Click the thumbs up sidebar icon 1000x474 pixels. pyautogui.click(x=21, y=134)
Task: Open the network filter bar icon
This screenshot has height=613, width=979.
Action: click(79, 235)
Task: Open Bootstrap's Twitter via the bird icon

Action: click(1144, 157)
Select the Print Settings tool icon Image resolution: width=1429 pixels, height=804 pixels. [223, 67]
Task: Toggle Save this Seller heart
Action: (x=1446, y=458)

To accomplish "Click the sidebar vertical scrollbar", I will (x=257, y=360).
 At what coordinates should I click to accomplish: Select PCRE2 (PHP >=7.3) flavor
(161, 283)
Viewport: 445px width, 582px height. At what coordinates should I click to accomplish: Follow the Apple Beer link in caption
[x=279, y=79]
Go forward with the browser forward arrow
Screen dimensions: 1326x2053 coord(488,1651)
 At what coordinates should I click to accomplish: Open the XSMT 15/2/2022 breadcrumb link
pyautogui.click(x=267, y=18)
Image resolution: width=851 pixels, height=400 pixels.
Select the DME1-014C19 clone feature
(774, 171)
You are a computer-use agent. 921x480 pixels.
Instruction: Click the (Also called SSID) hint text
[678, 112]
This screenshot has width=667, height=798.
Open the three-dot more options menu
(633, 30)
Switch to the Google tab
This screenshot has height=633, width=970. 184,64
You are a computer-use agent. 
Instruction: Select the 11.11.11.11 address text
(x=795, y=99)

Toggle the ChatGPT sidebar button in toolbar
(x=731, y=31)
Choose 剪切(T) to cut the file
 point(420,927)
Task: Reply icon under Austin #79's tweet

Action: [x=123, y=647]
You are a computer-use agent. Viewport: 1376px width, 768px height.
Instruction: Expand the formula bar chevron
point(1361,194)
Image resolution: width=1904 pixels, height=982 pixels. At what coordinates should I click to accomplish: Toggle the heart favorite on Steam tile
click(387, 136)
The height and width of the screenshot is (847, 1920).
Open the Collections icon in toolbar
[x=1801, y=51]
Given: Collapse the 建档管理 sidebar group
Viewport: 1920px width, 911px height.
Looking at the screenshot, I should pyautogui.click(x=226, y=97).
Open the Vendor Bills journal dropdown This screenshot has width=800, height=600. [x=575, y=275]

^^^^

Make a faithful copy of every record above.

Click the thumbs up sidebar icon 1000x474 pixels. pyautogui.click(x=21, y=134)
Task: Open the network filter bar icon
This screenshot has height=613, width=979.
Action: click(79, 235)
Task: Open Bootstrap's Twitter via the bird icon

Action: click(1144, 157)
Select the Print Settings tool icon Image resolution: width=1429 pixels, height=804 pixels. [223, 67]
Task: Toggle Save this Seller heart
Action: (x=1446, y=458)

To accomplish "Click the sidebar vertical scrollbar", I will (x=257, y=360).
 At what coordinates should I click to accomplish: Select PCRE2 (PHP >=7.3) flavor
(161, 283)
Viewport: 445px width, 582px height. At what coordinates should I click to accomplish: Follow the Apple Beer link in caption
[x=279, y=79]
Go forward with the browser forward arrow
Screen dimensions: 1326x2053 coord(488,1651)
 At what coordinates should I click to accomplish: Open the XSMT 15/2/2022 breadcrumb link
pyautogui.click(x=267, y=18)
Image resolution: width=851 pixels, height=400 pixels.
Select the DME1-014C19 clone feature
(774, 171)
You are a computer-use agent. 921x480 pixels.
Instruction: Click the (Also called SSID) hint text
[678, 112]
This screenshot has width=667, height=798.
Open the three-dot more options menu
(633, 30)
Switch to the Google tab
This screenshot has height=633, width=970. 184,64
You are a computer-use agent. 
Instruction: Select the 11.11.11.11 address text
(x=795, y=99)

Toggle the ChatGPT sidebar button in toolbar
(x=731, y=31)
Choose 剪切(T) to cut the file
 point(420,927)
Task: Reply icon under Austin #79's tweet

Action: [x=123, y=647]
You are a computer-use agent. Viewport: 1376px width, 768px height.
Instruction: Expand the formula bar chevron
point(1361,194)
Image resolution: width=1904 pixels, height=982 pixels. At what coordinates should I click to accomplish: Toggle the heart favorite on Steam tile
click(387, 136)
The height and width of the screenshot is (847, 1920).
Open the Collections icon in toolbar
[x=1801, y=51]
Given: Collapse the 建档管理 sidebar group
Viewport: 1920px width, 911px height.
Looking at the screenshot, I should pyautogui.click(x=226, y=97).
Open the Vendor Bills journal dropdown This screenshot has width=800, height=600. [x=575, y=275]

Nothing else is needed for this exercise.